Thomas Strobl
Thomas Strobl (CDU), Innenminister von Baden-Württemberg. (Foto: Sebastian Gollnow / DPA)
Deutsche Presse-Agentur

CDU-Vize Thomas Strobl hat sich gegen eine Mitgliederbefragung oder gar verbindliche Urwahl zur Kanzlerkandidatur ausgesprochen, wie sie einige Christdemokraten für den Parteitag in Leipzig beantragt haben. „Beteiligung ist gut, aber sie muss gut und klug gemacht sein“, sagte der baden-württembergische CDU-Landeschef der Deutschen Presse-Agentur am Donnerstag in Leipzig. Er wies auf die schlechten Erfahrungen seiner Landes-CDU damit hin und fügte hinzu: „Wir sehen seit Jahren, ganz aktuell auch bei der SPD, dass Mitgliederentscheide kein automatischer Weg zum Glück sind: Das ist wochenlange Selbstbeschäftigung, Spaltung und am Ende kein klares Ergebnis.
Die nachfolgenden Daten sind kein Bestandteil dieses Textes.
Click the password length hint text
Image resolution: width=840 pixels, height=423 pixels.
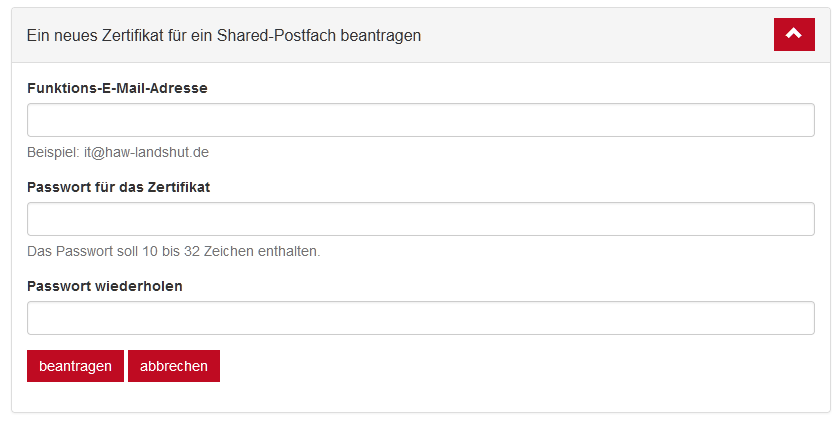pos(173,251)
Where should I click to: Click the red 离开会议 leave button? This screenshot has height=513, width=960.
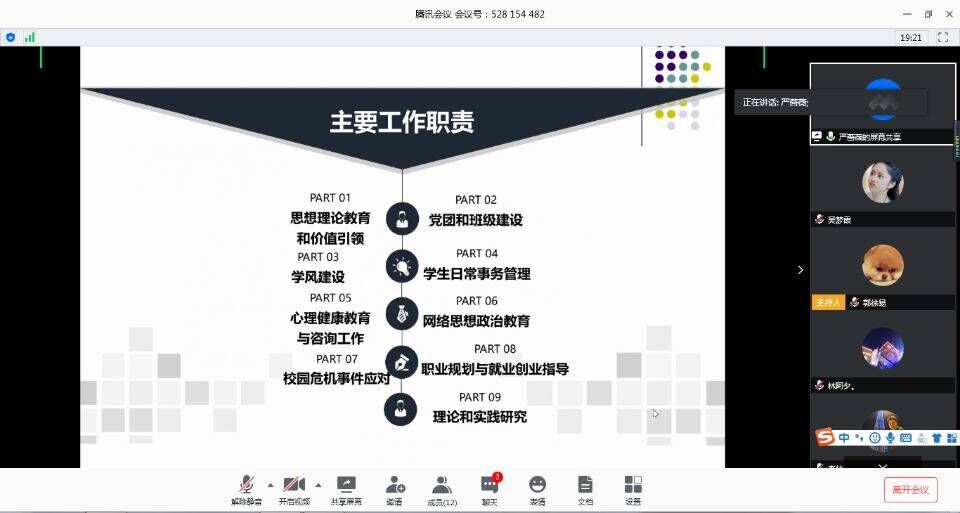point(910,490)
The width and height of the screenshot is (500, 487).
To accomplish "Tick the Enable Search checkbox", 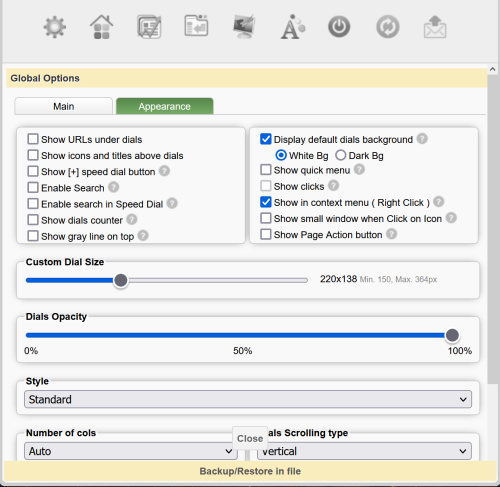I will (x=33, y=187).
Ich bin also für Beteiligung, jedoch gegen eine förmliche Mitgliederbefragung oder gar eine Urwahl in Sachen Kanzlerkandidatur. Und der Landesvorstand der CDU Baden-Württemberg sieht das genauso.“

Auf dem am Freitag beginnenden Parteitag stehen auch Anträge zur Diskussion, die eine stärkere Mitgliederbeteiligung vorsehen. Die Antragskommission empfiehlt, Anträge für eine verbindliche Mitgliederentscheidung oder eine Urwahl abzulehnen.